Work task 1: Using the text on evaluating renal denervation below, decide whether each statement agrees with it. Answer yes or no for each and quote the deciding words. (a) The second region may be a renal arteriole or renal capillary. (b) Base blood flow data can be acquired only before the vasodilator is injected. (c) If the comparison result is lower than a predetermined threshold, renal denervation may be performed again.
Work task 2: Translate this sentence from the text on evaluating renal denervation into Spanish: "The method may further comprise the step of comparing the first blood flow data and the second blood flow data."

Text under study:

----

Furthermore, by acquiring the patient's usual blood flow data (base blood flow data) before administering the vasodilator, changes in blood flow data due to the vasodilator or renal denervation may be eliminated. As a result, it is possible to acquire reference data (usual blood flow data) for more accurate evaluation of an outcome of renal denervation.

A method for evaluating an outcome of renal denervation according to an embodiment comprises the steps of acquiring first blood flow data from a first region in a renal blood vessel after a vasodilator injected into the first region is activated in a second region in the renal blood vessel; and acquiring second blood flow data from the first region after renal denervation is performed with a catheter for denervation.

The method may further comprise the step of comparing the first blood flow data and the second blood flow data.

The renal denervation may be evaluated according to a result of the comparison of the first blood flow data and the second blood flow data.

If the comparison result is lower than a predetermined threshold, the step of re-performing renal denervation may be repeated.

The method may further comprise the steps of calculating a first difference value representing a difference value between the first blood flow data and base blood flow data; calculating a second difference value representing a difference between the second blood flow data and the base blood flow data; and comparing the first difference value and the second difference value.

An outcome of the renal denervation may be evaluated according to a result of the comparison of the first difference value and the second difference value.

If the comparison result is lower than a predetermined threshold, the step of re-performing renal denervation may be repeated.

The base blood flow data may be acquired before injecting the vasodilator, or between the step of acquiring the first blood flow data and the step of performing the renal denervation.

Base blood flow data or the second blood flow data may be acquired when a half-life has elapsed after the vasodilator is injected into the first region.

The second region may be a renal arteriole or renal capillary.

The vasodilator may include any one of dopamine, dobutamine, adenosine, prostacyclin, nitric oxide, bradykinin, papaverine, dipyridamolum, diuretin, theophylline, minoxidil, and isosorbide.

A device for evaluating an outcome of renal denervation according to an embodiment may be configured to comprise a first input unit that inputs first blood flow data acquired from a first region in a renal blood vessel after a vasodilator injected into the first region is activated in a second region; and a second input unit that inputs second blood flow data acquired from the first region after renal denervation is performed with a catheter.

----

Stored data:
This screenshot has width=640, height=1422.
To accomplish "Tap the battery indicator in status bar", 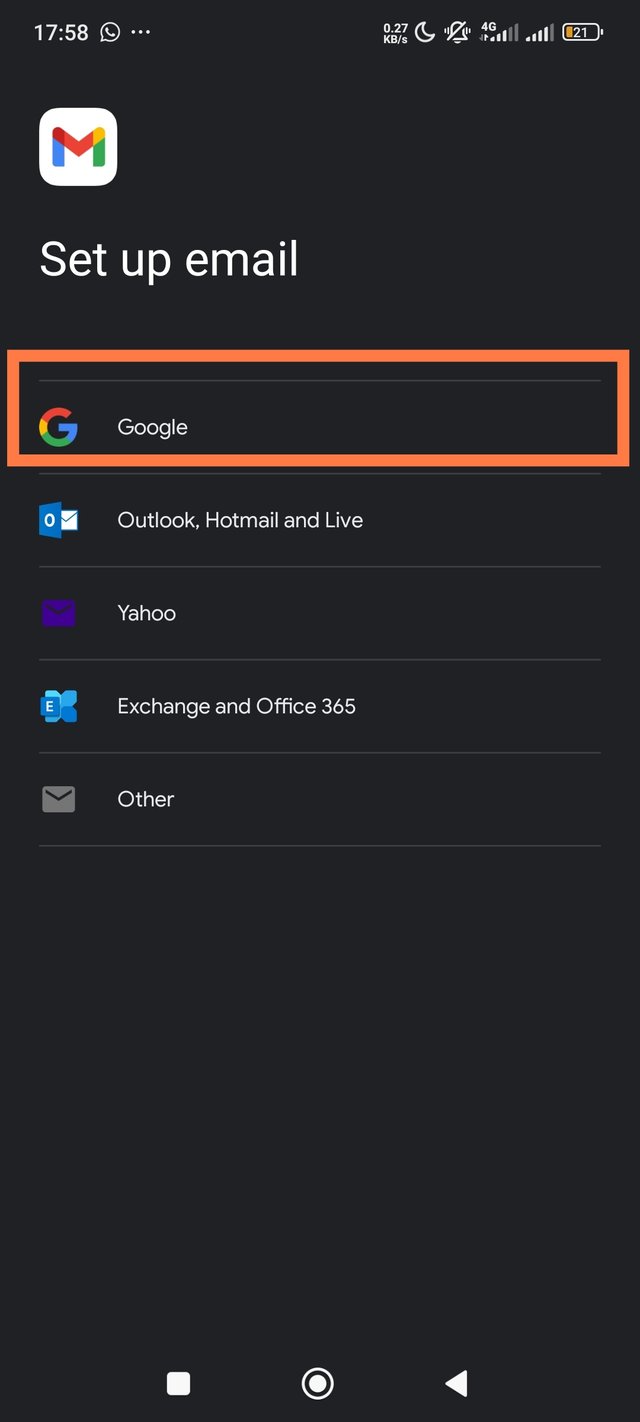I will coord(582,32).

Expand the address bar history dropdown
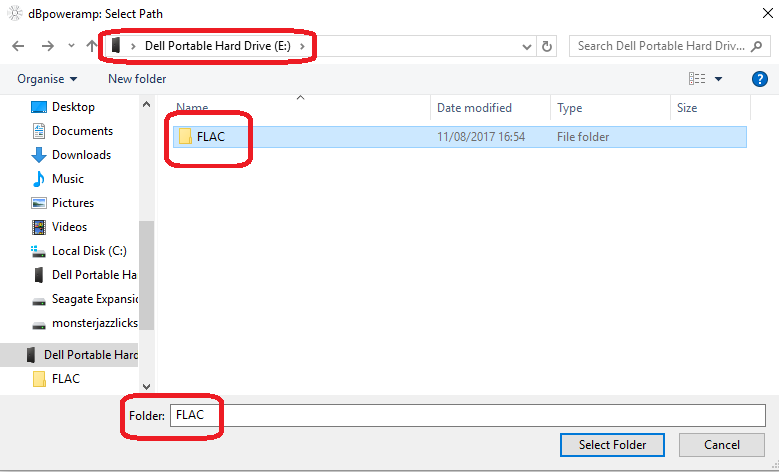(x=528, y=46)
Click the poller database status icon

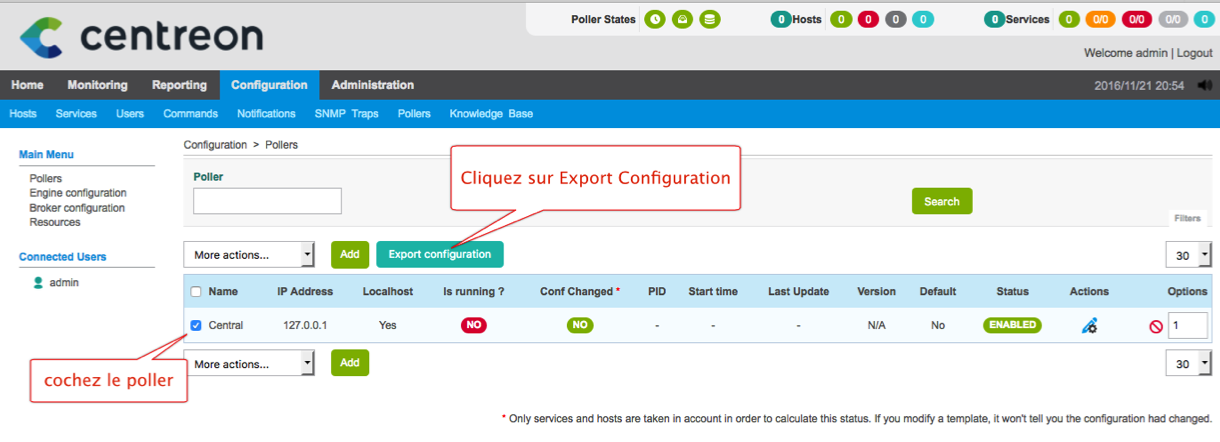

----

Response 1:
(a) Yes: "The second region may be a renal arteriole or renal capillary."
(b) No: "The base blood flow data may be acquired before injecting the vasodilator, or between the step of acquiring the first blood flow data and the step of performing the renal denervation."
(c) Yes: "If the comparison result is lower than a predetermined threshold, the step of re-performing renal denervation may be repeated."

Response 2: El método puede comprender además el paso de comparar los primeros datos de flujo sanguíneo y los segundos datos de flujo sanguíneo.